Monday, April 4, 2022

Hepatitis B

 Hepatitis B is a chronic liver infection, caused by the hepatitis B virus. This is prevalent in Asia and the Eastern Mediterranean region as in West Africa and the South Pacific but can be found in Europe and the Americas, too. It has been markedly decreased since vaccination was introduced thirty years ago but not all areas of the world are evenly vaccinated.

Hepatitis B can be transmitted with bodily fluids. Transfusion used to be a significant way but donor screening has been universal, especially in developed countries. It is easily transmitted sexually and with shared needles. A special form is mother-to-fetus transmission at the time of birth. There is mandatory testing and perinatal vaccination in the US and this form of transmission is exceedingly rare. Unfortunately, it is not so in many Asian countries.

Acute hepatitis B is mostly asymptomatic and is missed. Chronic disease is also rarely diagnosed because of symptoms but mostly on routine blood tests.

There are different phases of chronic hepatitis B, ranging from decades long immune tolerance, when the virus replicates but the body does not attack the infected liver cells (hence no hepatitis) to different immune active and inactive (carrier) phases. Infection may resolve spontaneously, more so in Caucasian than Asian patients.

In contrast to hepatitis C, the genetic material of the hepatitis B virus can be integrated into the liver cell’s DNA and this can cause liver cancer, even in patients, whose disease resolved, albeit to a much lesser extent.

 

Hepatitis B may also cause disease outside of the liver, the so-called extrahepatic manifestations: kidney disease, polyarteritis nodosa and aplastic anemia.

 

Vaccination is the most important way to fight hepatitis B. The newer, recombinant vaccines are well tolerated and very effective. In many places, vaccination is mandatory before age 14 and this strategy has been remarkably effective.
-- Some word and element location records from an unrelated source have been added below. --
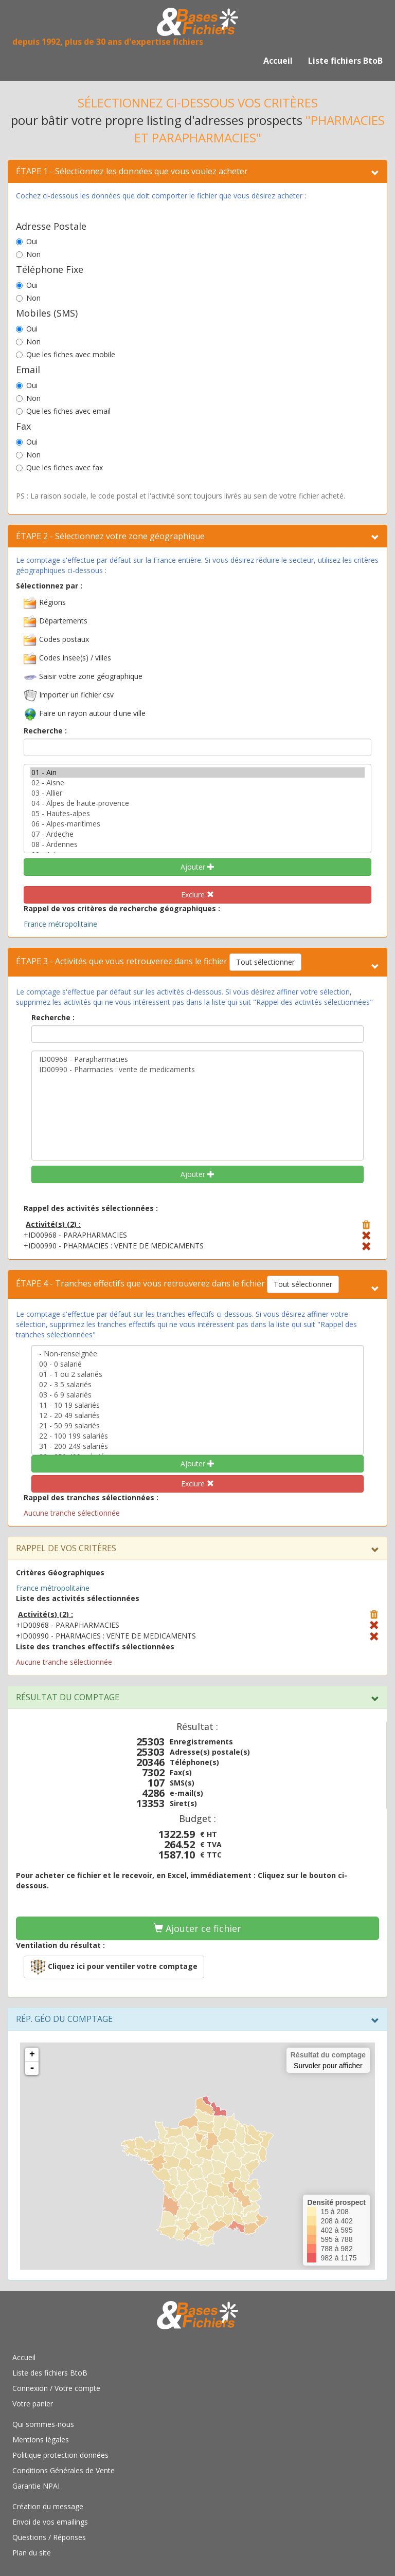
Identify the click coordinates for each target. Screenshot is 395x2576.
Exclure (197, 894)
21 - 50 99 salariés (197, 1426)
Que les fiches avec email (63, 411)
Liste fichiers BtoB (345, 60)
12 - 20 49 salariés (197, 1415)
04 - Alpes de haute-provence (197, 803)
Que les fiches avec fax (59, 467)
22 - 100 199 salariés (197, 1436)
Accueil (278, 60)
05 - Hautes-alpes (197, 813)
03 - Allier (197, 793)
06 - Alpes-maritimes (197, 824)
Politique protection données (60, 2455)
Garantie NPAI (36, 2486)
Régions (52, 602)
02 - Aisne (197, 783)
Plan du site (31, 2552)
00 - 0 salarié (197, 1364)
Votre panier (32, 2403)
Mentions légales (40, 2439)
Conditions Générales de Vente (63, 2470)
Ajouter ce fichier (197, 1928)
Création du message (47, 2506)
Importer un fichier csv (76, 695)
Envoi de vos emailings (50, 2522)
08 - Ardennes (197, 844)
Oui (27, 241)
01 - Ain (197, 772)
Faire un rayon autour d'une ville (92, 713)
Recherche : (45, 730)
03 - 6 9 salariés (197, 1395)
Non (28, 254)
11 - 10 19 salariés (197, 1405)
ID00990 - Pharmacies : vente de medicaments (197, 1069)
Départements (63, 620)
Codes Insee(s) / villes (75, 658)
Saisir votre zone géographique (90, 676)
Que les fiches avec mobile (65, 354)
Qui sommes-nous (43, 2424)
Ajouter (197, 867)
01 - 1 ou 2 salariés (197, 1374)
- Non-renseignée (197, 1354)
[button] (114, 1967)
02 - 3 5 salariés (197, 1384)
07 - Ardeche (197, 834)
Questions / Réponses (49, 2537)
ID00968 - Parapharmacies (197, 1059)
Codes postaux (64, 639)
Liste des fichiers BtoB (49, 2373)
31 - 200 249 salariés (197, 1446)
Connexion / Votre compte (56, 2388)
Treatment is effective mostly in suppressing the virus but is not curative in many patients. There are several oral medications, which are safe and effective and have been shown to prevent progression of the disease, stabilize even advanced disease and reduce the recurrence of liver cancer after its eradication by other means. They can also reduce the rate of transmission from mother to fetus and are used safely during pregnancy. These medications are used for very long times, frequently indefinitely. Interferon, an injectable drug, is used for about a year, alone or in combination with oral antivirals, but is also rarely curative and has many more side effects.

New therapeutics are being actively researched, aimed not only at viral suppression but also at elimination of the disease, by priming the body’s own immune cells to preferentially attack infected liver cells.